# Pensacola Beach Feb 15, 2019



## PastorJack (Jun 25, 2014)

5 rods... one knockdown in 6 hours. First pompano of the year for me. 2.2 lbs.


----------



## panhandlephinsphan (Aug 25, 2008)

That is one more than I have ever caught! Nice job, Jack


----------



## domci08 (Apr 9, 2013)

Do you mind sharing the choice of bait ? 
Great catch considering I have tried a few times without any success. Good job


----------



## PastorJack (Jun 25, 2014)

domci08 said:


> Do you mind sharing the choice of bait ?
> Great catch considering I have tried a few times without any success. Good job


fishbites


----------



## CurDog (Nov 14, 2010)

Nice one. How many misses did you get? Just trying to determine their abundance? 
What time of day was it? Just looking, no shadow, but the overcast and water glare, I'm guessing around 3:30pm'ish - 4pm'ish ? 
Thanks


----------



## GROUPERKING (Sep 28, 2011)

One's a whole lot better than none ! Nice !

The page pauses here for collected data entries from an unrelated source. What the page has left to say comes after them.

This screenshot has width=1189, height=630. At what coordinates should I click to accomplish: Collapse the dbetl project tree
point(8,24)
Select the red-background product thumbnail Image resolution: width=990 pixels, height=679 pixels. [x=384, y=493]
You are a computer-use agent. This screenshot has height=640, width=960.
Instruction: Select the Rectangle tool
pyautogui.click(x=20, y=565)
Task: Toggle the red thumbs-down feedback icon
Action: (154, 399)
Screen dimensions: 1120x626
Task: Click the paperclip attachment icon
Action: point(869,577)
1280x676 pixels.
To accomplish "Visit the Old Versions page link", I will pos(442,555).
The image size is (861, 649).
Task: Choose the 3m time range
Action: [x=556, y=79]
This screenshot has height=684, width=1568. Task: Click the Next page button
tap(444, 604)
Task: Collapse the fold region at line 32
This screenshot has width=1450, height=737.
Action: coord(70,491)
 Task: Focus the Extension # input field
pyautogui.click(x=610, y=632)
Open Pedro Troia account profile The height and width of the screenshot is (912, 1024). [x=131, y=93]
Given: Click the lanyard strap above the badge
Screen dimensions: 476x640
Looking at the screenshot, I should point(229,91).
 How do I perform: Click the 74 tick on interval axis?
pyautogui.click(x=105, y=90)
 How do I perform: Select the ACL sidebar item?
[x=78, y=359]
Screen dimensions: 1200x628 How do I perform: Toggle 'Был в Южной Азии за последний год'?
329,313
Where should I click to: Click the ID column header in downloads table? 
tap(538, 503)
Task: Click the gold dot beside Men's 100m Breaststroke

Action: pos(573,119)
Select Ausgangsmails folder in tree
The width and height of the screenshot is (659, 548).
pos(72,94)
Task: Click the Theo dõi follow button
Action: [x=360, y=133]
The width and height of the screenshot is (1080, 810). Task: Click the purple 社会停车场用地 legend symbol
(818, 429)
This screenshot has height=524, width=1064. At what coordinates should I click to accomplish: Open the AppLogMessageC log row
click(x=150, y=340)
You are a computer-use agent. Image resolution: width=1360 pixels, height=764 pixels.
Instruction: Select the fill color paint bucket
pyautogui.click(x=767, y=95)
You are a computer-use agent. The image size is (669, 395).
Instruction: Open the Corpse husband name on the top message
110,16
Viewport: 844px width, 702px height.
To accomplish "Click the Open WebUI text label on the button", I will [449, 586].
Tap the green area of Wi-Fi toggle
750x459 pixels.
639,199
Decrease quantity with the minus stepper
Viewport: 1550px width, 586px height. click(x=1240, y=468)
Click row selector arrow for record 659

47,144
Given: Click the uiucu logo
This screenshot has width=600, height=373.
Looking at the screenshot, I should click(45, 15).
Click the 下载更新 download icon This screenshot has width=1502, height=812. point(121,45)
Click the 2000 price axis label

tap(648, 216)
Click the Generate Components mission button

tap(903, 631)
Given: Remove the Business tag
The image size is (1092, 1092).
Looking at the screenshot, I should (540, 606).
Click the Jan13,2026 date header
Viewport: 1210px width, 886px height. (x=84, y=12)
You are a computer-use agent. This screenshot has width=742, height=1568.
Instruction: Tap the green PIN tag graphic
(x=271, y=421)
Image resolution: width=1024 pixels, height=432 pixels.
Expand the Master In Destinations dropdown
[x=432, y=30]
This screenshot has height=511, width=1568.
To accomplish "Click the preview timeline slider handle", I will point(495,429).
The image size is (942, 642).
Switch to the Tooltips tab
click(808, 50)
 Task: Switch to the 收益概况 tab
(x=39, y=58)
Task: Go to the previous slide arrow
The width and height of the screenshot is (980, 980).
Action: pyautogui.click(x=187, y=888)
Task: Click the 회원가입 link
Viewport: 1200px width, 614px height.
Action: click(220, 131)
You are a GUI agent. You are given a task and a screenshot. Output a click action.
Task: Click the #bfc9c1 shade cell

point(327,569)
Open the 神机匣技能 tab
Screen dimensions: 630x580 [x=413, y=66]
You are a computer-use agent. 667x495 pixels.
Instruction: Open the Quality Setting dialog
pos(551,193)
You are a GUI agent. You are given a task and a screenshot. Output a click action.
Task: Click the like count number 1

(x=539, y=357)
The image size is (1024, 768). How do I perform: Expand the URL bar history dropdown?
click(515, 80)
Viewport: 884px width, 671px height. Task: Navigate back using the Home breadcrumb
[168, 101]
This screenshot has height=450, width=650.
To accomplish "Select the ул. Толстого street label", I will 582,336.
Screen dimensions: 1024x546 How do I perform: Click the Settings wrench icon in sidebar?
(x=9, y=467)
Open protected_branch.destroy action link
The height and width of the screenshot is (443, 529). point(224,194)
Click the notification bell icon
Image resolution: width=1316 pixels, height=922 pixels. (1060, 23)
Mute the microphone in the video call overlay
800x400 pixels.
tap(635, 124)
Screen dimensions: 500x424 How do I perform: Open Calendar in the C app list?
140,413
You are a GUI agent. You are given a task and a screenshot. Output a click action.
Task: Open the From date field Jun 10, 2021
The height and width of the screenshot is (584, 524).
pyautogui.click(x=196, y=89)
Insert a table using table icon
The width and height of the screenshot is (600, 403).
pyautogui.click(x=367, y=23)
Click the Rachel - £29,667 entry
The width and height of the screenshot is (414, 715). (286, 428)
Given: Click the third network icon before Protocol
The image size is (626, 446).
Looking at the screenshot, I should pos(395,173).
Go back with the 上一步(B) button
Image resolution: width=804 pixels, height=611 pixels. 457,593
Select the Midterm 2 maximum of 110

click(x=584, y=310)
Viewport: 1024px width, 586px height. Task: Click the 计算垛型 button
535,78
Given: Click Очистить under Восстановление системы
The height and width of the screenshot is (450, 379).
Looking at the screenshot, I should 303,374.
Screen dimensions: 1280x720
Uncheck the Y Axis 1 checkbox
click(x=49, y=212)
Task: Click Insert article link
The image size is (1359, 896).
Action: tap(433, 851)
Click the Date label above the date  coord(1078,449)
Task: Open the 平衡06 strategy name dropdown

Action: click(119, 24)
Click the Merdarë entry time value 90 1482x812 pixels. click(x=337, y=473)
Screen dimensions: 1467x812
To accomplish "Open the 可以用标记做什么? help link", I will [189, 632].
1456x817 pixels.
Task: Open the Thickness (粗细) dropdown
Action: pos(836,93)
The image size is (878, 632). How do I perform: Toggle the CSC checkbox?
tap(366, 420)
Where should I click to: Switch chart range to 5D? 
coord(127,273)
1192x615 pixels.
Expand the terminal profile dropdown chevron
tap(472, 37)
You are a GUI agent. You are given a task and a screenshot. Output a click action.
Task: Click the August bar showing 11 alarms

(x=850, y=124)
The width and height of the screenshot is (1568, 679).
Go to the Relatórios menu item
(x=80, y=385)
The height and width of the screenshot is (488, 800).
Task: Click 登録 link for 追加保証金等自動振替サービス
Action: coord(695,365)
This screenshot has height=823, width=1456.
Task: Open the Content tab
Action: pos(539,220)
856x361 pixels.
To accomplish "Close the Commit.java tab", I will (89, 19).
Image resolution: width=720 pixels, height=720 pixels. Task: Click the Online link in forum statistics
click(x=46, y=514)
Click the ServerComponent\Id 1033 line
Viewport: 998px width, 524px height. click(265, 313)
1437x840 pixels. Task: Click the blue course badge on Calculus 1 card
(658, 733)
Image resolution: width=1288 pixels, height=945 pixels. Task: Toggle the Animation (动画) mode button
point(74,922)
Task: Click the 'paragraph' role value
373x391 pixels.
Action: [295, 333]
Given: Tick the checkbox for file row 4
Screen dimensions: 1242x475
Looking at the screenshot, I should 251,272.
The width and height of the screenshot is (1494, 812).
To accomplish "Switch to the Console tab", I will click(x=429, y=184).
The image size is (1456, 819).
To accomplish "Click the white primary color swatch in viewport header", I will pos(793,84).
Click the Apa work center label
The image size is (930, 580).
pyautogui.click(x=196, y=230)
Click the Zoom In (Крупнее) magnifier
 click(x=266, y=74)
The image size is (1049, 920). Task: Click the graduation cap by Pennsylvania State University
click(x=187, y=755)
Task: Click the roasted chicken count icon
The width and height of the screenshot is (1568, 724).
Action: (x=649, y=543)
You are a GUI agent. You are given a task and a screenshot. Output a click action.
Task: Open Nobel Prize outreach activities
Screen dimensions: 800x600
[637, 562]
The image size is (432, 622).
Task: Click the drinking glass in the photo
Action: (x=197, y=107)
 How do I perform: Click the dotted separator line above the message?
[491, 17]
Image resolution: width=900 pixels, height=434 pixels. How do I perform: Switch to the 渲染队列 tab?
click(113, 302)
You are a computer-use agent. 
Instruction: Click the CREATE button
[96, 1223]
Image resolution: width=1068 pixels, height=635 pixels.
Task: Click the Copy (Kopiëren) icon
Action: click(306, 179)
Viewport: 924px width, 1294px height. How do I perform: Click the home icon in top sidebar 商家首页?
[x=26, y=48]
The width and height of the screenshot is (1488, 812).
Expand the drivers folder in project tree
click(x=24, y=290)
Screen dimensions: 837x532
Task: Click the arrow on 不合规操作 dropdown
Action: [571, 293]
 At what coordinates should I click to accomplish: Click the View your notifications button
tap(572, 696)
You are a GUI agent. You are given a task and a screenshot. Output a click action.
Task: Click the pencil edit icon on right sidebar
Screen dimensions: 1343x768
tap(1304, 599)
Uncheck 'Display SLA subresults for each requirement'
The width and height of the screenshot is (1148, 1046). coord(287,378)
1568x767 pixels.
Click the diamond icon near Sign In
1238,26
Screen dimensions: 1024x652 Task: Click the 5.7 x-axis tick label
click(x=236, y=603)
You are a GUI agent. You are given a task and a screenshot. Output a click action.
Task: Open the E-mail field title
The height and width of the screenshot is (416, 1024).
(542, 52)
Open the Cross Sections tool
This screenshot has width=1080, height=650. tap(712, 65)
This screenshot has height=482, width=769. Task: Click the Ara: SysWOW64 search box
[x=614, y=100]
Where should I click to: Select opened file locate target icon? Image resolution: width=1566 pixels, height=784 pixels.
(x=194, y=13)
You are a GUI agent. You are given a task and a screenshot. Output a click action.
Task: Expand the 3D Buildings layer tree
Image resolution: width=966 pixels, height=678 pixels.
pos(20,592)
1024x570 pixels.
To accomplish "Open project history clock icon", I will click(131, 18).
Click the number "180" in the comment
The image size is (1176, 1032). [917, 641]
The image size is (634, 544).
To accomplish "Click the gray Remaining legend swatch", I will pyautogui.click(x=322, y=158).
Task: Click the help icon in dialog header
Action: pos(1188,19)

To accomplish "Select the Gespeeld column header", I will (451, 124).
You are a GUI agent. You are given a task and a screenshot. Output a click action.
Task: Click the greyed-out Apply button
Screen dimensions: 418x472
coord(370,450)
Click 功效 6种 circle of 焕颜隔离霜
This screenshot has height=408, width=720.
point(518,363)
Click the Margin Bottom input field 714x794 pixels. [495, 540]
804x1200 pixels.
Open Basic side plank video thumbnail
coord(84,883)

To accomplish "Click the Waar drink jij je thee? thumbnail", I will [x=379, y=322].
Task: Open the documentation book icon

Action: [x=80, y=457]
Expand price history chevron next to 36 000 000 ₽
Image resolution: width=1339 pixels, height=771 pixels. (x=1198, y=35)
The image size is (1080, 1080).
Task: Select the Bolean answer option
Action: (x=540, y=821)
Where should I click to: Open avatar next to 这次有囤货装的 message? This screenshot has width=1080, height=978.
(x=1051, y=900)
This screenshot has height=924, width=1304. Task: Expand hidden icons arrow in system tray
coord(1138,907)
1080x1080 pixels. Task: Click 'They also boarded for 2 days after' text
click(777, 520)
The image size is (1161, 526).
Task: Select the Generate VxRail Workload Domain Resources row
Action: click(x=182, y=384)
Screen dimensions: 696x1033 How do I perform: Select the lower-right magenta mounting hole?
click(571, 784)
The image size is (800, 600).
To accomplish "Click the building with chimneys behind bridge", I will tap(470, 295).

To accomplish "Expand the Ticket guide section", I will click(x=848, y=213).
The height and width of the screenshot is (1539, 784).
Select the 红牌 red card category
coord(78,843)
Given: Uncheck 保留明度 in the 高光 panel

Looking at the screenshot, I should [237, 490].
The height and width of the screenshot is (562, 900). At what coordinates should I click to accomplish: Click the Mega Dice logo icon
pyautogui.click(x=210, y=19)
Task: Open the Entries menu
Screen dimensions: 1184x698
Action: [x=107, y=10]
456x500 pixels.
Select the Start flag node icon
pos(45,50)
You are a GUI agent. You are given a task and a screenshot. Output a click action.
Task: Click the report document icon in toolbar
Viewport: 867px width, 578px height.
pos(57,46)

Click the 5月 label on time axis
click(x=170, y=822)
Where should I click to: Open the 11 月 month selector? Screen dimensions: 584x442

Sent from my SM-G955U using Tapatalk


----------



## PastorJack (Jun 25, 2014)

CurDog said:


> Nice one. How many misses did you get? Just trying to determine their abundance?
> What time of day was it? Just looking, no shadow, but the overcast and water glare, I'm guessing around 3:30pm'ish - 4pm'ish ?
> Thanks


Just the one knockdown... really slow... yea... 3:30 is about right.


----------



## onemorecast (Feb 16, 2009)

Nice fish Pastor Jack. Pastor Jack, where do you Pastor?


----------



## PastorJack (Jun 25, 2014)

onemorecast said:


> Nice fish Pastor Jack. Pastor Jack, where do you Pastor?


Central Waterside... we meet at Hemingways, Hooters, and Bamboo Willies at the north end of the Pensacola Beach Boardwalk each Sunday at 9 a.m.


----------



## seejay (May 10, 2009)

A couple of fish sammich's there. Nice catch


----------



## onemorecast (Feb 16, 2009)

PastorJack said:


> Central Waterside... we meet at Hemingways, Hooters, and Bamboo Willies at the north end of the Pensacola Beach Boardwalk each Sunday at 9 a.m.



Me and my family will come see you guys soon!


----------